(Saved entries)

━━━━━━━━━━━━━━━━

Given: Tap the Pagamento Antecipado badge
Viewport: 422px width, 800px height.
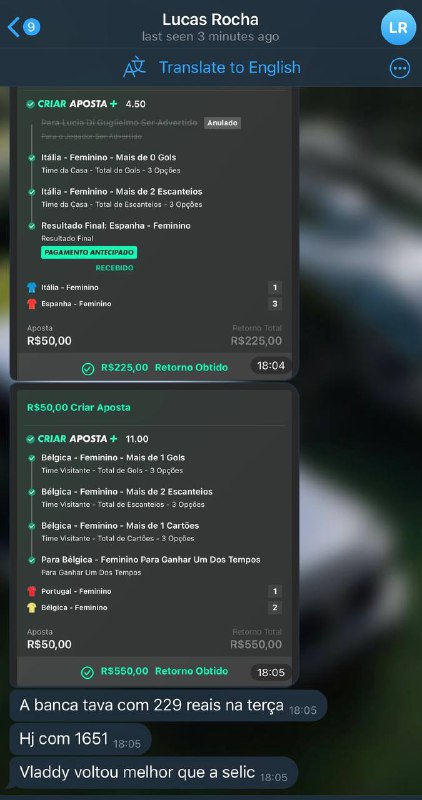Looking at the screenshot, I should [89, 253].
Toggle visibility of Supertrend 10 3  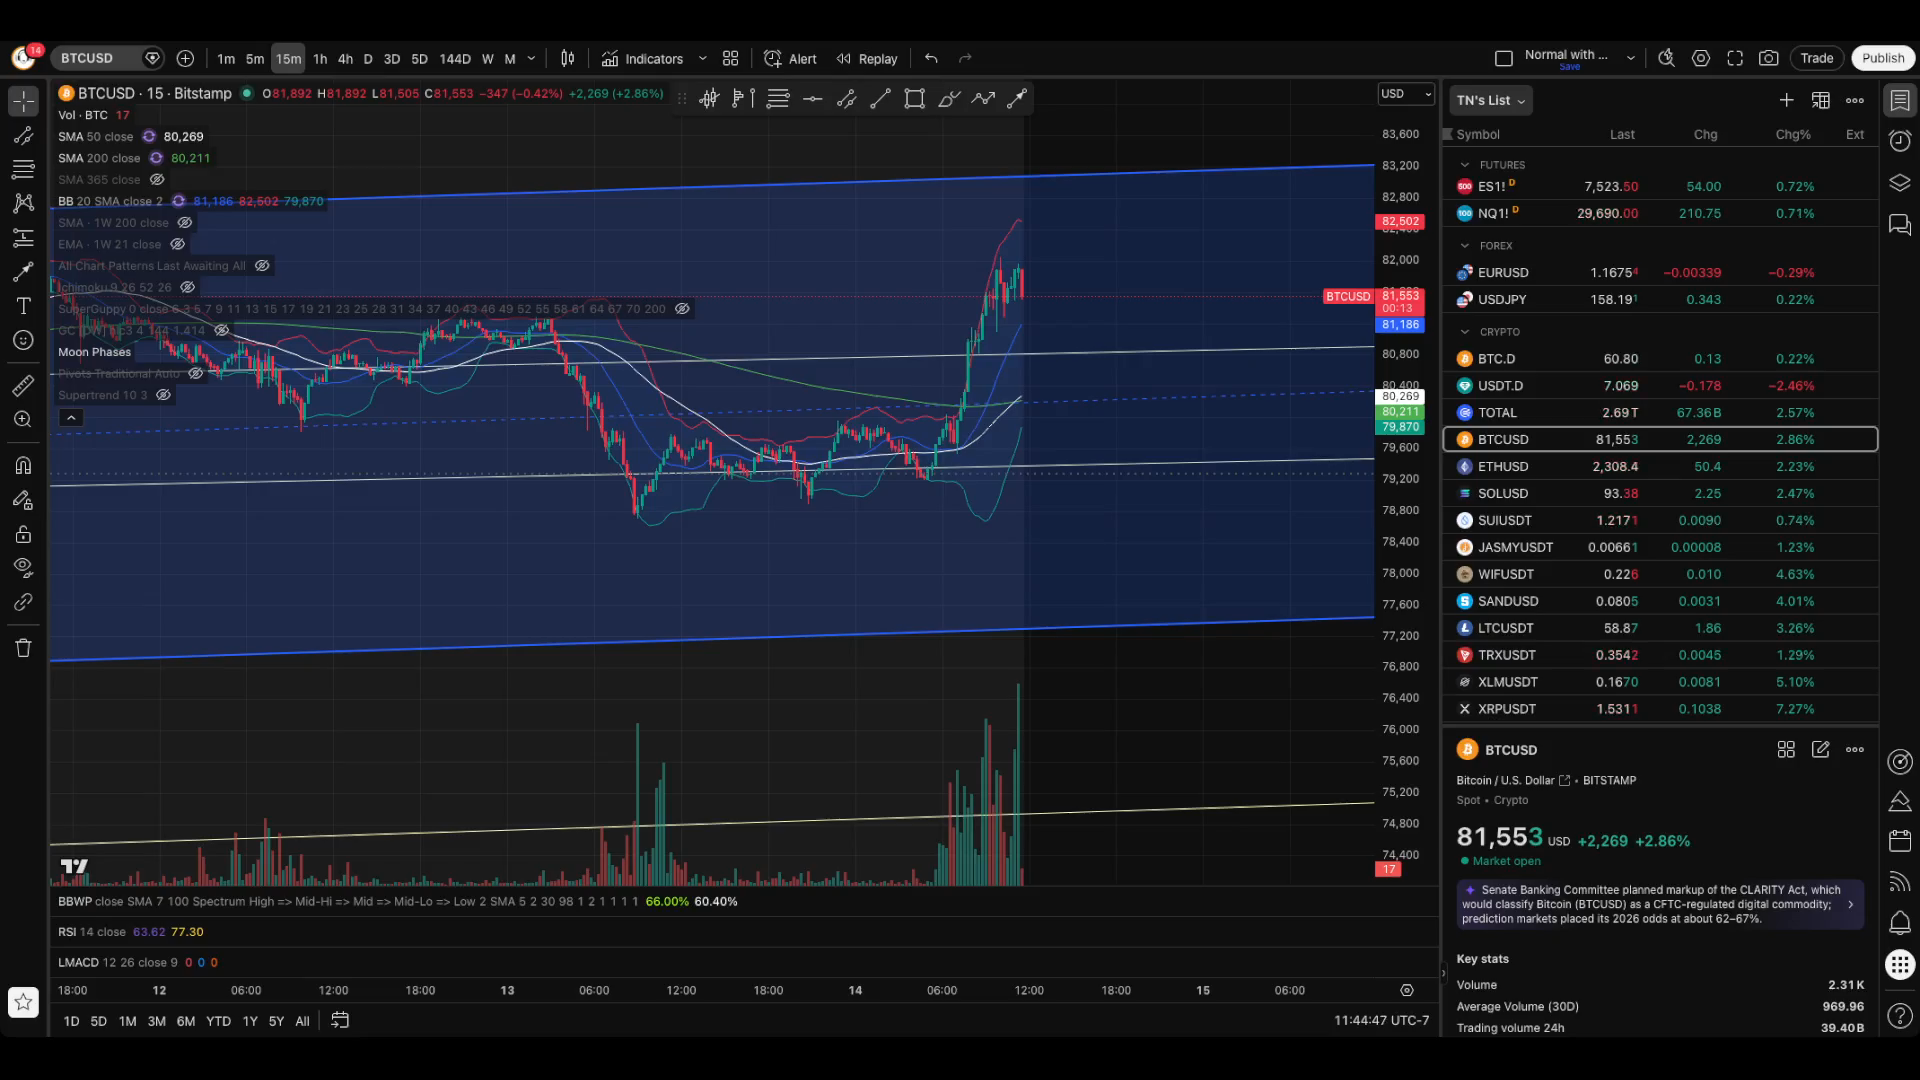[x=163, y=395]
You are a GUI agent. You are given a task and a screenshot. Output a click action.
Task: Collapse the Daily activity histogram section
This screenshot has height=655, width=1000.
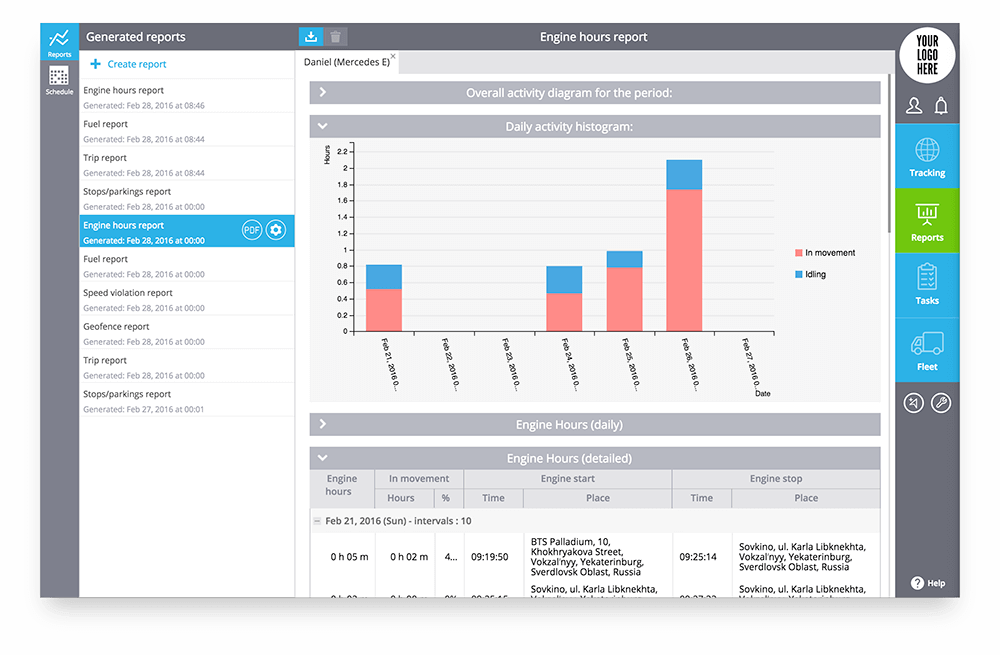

━━━━━━━━━━━━━━━━

- _REQUIRED WORK_
Return, exactly as they appear, the lines from the line containing "You are a GUI" through the end of the records above, both ends included, without pictures.

- _RESPONSE FOR THIS EXERCISE_
You are a GUI agent. You are given a task and a screenshot. Output a click action.
Task: Collapse the Daily activity histogram section
This screenshot has height=655, width=1000.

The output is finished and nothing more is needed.